Stephanie Reed was carded upon entering Respondent’s establishment, as was her boyfriend and all the others in her party. She had one or two drinks, but she didn’t buy them herself. One of the fraternity brothers purchased her drinks for her. Reed testified at one point that she did not receive a wristband when she entered the establishment (signifying legal drinking age); later, she testified that she did due to the intervention of some unknown man who told the doorman to give her a bracelet. Reed’s testimony on this point is inconsistent and cannot be credited.
Christopher Lowe was carded as he entered Respondent’s establishment. He received marks on the back of his hand indicating that he was underage. Although he was marked as being underage, Lowe was able to purchase two drinks from the bartender. He ordered the drinks; did nothing to conceal the underage marks on his hand; was served; and left money on the bar.
Tania Vasquez was carded upon entering Respondent’s establishment and was marked as being underage. She did not buy any drinks while at the party, but was given an alcoholic beverage by a friend that she consumed while on the premises.

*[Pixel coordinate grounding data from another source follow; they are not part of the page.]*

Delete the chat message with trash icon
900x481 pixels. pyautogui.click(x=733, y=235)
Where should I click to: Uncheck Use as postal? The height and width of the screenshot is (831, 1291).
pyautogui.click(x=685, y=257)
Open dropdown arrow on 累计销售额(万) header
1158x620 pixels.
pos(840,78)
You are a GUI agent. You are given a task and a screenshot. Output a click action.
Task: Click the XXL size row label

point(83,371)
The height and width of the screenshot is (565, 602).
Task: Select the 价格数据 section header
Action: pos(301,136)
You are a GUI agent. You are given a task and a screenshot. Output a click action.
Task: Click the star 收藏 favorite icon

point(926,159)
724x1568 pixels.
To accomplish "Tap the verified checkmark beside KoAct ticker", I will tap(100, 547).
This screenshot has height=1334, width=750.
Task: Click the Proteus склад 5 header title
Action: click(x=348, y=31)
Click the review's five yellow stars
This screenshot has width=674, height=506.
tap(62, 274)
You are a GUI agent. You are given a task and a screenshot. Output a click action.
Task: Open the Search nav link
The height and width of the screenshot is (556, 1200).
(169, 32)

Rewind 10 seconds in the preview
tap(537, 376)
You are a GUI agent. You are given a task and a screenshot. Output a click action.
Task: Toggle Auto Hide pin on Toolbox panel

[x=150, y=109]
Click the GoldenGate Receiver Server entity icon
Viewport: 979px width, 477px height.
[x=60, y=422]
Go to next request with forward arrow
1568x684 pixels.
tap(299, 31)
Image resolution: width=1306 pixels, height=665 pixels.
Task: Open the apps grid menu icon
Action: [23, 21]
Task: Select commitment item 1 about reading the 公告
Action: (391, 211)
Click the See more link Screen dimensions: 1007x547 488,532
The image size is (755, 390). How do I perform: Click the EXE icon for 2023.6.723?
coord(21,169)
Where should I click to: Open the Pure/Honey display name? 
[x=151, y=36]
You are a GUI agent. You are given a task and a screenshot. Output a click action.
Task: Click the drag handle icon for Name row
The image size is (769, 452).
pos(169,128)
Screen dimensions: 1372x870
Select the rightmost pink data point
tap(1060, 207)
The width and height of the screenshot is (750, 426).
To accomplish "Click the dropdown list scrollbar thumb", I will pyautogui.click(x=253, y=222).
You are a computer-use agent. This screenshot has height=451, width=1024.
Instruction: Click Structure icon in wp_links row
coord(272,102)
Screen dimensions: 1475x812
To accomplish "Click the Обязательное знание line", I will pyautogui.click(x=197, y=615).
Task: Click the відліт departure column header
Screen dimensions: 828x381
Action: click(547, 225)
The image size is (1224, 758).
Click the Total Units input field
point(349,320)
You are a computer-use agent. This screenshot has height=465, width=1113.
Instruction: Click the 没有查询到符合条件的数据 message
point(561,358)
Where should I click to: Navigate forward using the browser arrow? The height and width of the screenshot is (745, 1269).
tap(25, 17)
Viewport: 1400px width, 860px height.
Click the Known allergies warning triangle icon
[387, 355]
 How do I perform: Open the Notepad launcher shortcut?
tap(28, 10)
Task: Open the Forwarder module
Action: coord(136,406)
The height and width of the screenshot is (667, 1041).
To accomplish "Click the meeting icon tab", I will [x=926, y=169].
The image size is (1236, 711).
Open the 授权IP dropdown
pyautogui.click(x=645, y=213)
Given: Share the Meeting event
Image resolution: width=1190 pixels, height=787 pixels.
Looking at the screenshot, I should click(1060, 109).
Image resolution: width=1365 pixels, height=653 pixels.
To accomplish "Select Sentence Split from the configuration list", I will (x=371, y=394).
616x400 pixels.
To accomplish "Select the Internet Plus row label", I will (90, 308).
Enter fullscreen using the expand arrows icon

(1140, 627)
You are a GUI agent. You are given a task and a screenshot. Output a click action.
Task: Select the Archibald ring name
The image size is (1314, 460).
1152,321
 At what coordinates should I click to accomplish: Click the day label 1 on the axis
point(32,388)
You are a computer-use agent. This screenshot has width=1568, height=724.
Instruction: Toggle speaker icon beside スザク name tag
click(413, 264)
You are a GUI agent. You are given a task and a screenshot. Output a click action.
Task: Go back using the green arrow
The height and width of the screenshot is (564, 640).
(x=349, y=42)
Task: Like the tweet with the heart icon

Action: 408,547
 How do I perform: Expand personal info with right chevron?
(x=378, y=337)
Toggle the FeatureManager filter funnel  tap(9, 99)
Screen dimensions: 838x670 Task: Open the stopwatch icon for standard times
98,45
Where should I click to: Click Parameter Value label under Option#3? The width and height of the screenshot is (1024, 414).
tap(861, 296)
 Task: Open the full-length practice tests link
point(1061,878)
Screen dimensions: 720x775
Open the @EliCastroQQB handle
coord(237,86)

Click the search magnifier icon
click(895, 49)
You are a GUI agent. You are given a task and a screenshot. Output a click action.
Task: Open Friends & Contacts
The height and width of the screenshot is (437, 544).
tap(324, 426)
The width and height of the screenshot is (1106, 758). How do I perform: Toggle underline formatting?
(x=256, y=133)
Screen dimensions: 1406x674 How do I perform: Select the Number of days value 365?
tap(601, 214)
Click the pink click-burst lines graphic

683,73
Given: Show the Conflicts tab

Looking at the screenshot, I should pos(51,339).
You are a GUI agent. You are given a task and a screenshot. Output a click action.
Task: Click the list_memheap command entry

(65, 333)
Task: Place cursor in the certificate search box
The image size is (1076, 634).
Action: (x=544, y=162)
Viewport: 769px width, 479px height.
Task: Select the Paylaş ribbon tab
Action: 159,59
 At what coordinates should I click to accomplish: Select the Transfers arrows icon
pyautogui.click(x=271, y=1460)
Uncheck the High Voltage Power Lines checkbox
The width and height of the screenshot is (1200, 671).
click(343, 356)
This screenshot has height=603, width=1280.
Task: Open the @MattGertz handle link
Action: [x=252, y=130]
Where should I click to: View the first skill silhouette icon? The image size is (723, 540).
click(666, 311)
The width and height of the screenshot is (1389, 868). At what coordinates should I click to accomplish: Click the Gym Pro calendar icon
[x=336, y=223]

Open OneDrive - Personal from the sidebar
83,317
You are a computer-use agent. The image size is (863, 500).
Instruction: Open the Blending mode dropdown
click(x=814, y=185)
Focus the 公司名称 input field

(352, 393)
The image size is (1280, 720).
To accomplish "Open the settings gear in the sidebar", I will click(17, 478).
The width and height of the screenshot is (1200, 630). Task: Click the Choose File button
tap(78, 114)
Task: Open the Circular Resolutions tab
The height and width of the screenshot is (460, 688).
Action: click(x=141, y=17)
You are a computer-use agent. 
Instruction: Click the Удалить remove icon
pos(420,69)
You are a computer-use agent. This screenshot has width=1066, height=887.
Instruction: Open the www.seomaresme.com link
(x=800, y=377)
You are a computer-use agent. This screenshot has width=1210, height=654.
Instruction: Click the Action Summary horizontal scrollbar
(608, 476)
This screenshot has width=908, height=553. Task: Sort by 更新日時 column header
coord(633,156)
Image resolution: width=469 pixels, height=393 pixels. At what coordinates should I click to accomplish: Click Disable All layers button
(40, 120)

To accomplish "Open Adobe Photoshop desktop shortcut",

Elizabeth McKean, and everyone who entered with her, were carded when they arrived at the party. McKean was marked as being underage. She did not buy any drinks for herself, but was
given a shot of tequila by someone else. She drank the shot quickly to avoid detection by Respondent’s staff.
David Moser had a roommate who manufactured fake i.d. cards. When he entered Respondent’s establishment, he was carded and presented a false drivers license that made it appear that he was over the age of 21. He was marked as though he was over the legal drinking age and was able to buy and consume drinks at the bar, which he did.
Lee Habern had several sips of a friend’s drink that was “snuck” to him.
Prevention Of Underage Drinking
It is well recognized that underage persons will seek to obtain alcoholic beverages at bars. This action by underage youths results in a “cat and mouse” game whereby the bar will change its tactics in trying to prevent underage drinking and the underage drinkers will change their methods of trying to obtain drinks.
Respondent tries to combat underage drinking by creating a culture of compliance. This starts with the initial hiring of employees by Respondent. Respondent’s policy is that no underage drinking will be tolerated. This policy is stated in the Employee’s Handbook. Every employee is given a copy of the handbook upon becoming employed and is required to sign an
acknowledgement that he or she received it. The policy is reiterated in informal training at every staff meeting.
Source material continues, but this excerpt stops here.